The Scrawny Mackerel 

In the north, they eat golden ammonia fish, black creosote eels, and mercurial prawns. Clouds are chimercal; water and stone is chemical. They sleep on gravel, and bandage their own wounds. They mine the endless snow and rain, and sometimes summer butterflies. They smoke their straw. In the northern seas, the oarsmen tell the tale of the scrawny mackerel. The mackerel lost its friends and family at a young age, and found it difficult to survive in the black waters. It went to a distant shore and met a marlin. It asked the marlin some questions about sea life. The marlin explained that the world was always eating itself. One had to beware of lying flora and destructive minerals. One was forever caught between the two. The marlin began to talk and to talk, weaving tale after tale to illustrate his points until the mackerel fell asleep. Suddenly the marlin swallowed it whole. Inside the belly of the marlin, the scrawny mackerel woke up in a dark, rosy twilight of brine and acid. It was not the end though. It would have to eat its way out of the eating. 

The Resurrection 

It was an ordinary lamp with a tall black stand of carved wood, an amber shade with tassels, and a long black electrical cord. And one evening, a confessor beat this lampstand to death. In the house where he was lodging, he had endured days of listening to the man and his wife argue over the item until he could bear it no more. Abandoning his books, he stormed out of his room into the living room, dragged the offensive thing outside onto the second floor terrace, and began to strike it against the cast iron balustrade. Exhausted from the attack, he jettisoned the lamp into garden below. Something had shattered—most likely the light bulb.
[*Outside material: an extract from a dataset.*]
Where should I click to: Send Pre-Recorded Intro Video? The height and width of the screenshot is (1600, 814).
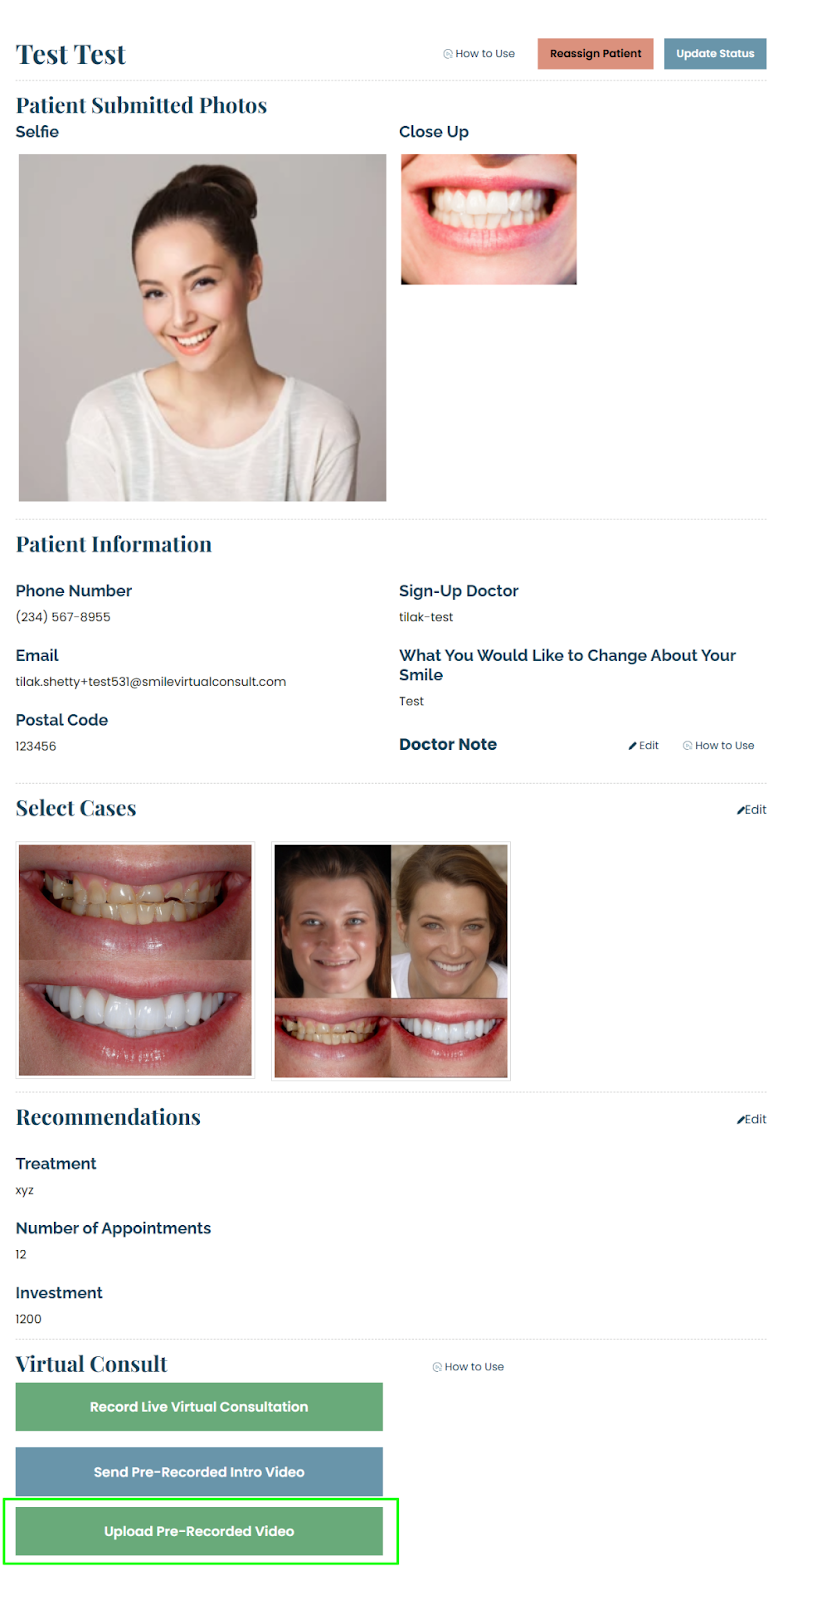click(x=199, y=1472)
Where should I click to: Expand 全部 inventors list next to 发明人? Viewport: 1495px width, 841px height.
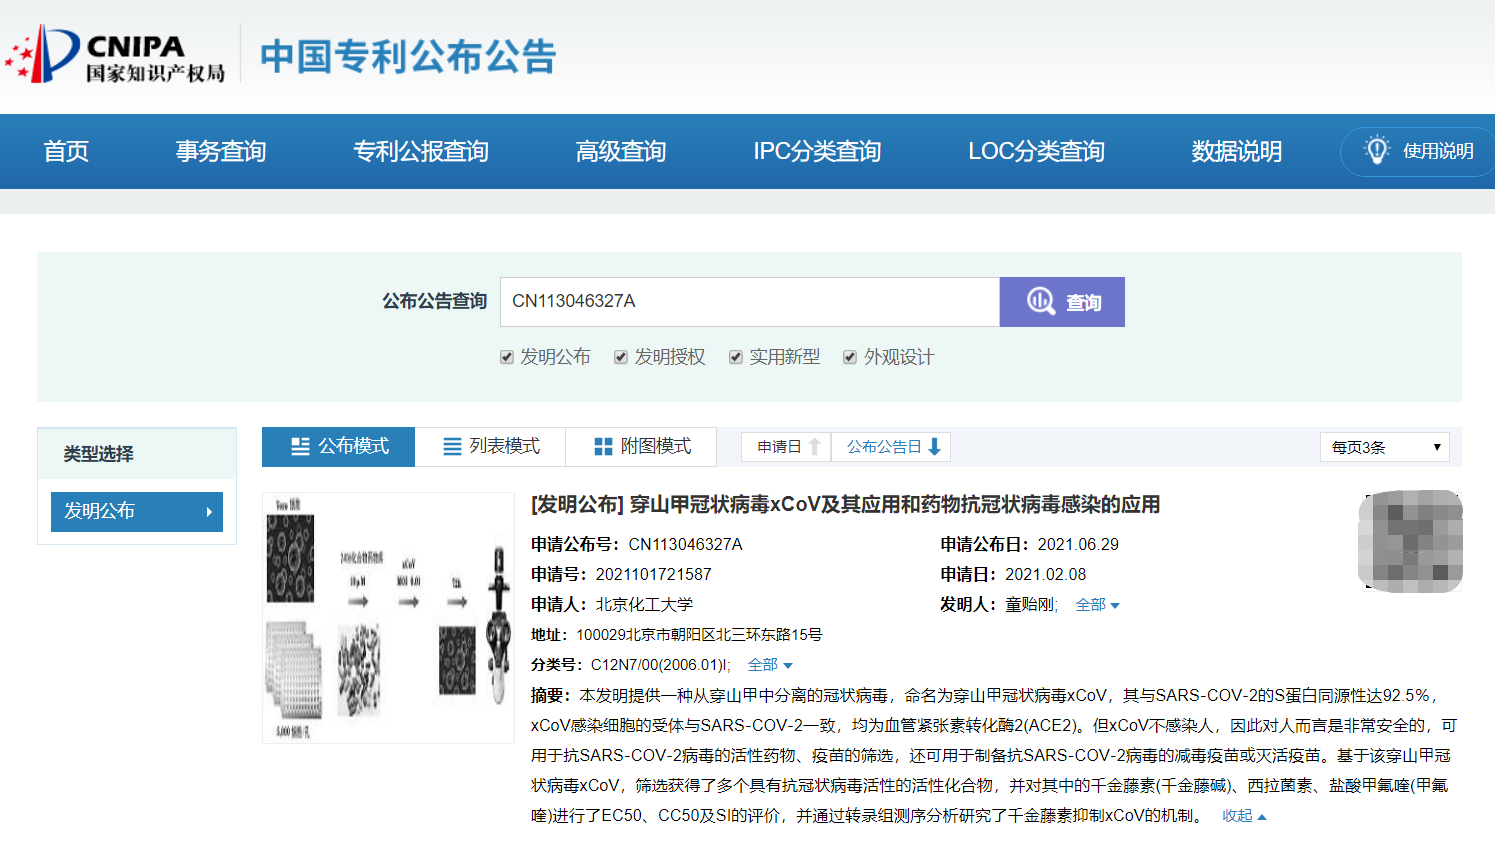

The landlords laughed until they were in tears, but the confessor left that very night and went to live elsewhere. One evening, many years later, the confessor dropped by to visit the older couple, thank them for their hospitality, and give them some presents. As he spoke of his misadventures, he noticed the man and wife exchanging furtive, suspicious glances. And just as he began to recall his departure from their home long ago with a bitter laugh and apology, his words trailed off. For behind the old woman’s chair the tall, black lampstand with its golden shade burned in the corner, casting its warm glow on their explosive laughter. Long after, whenever he wandered alone through the night country of dark streets in ruined cities, the rare vision of lamps through windows filled his heart with their butterscotch glow and bitter sweetness.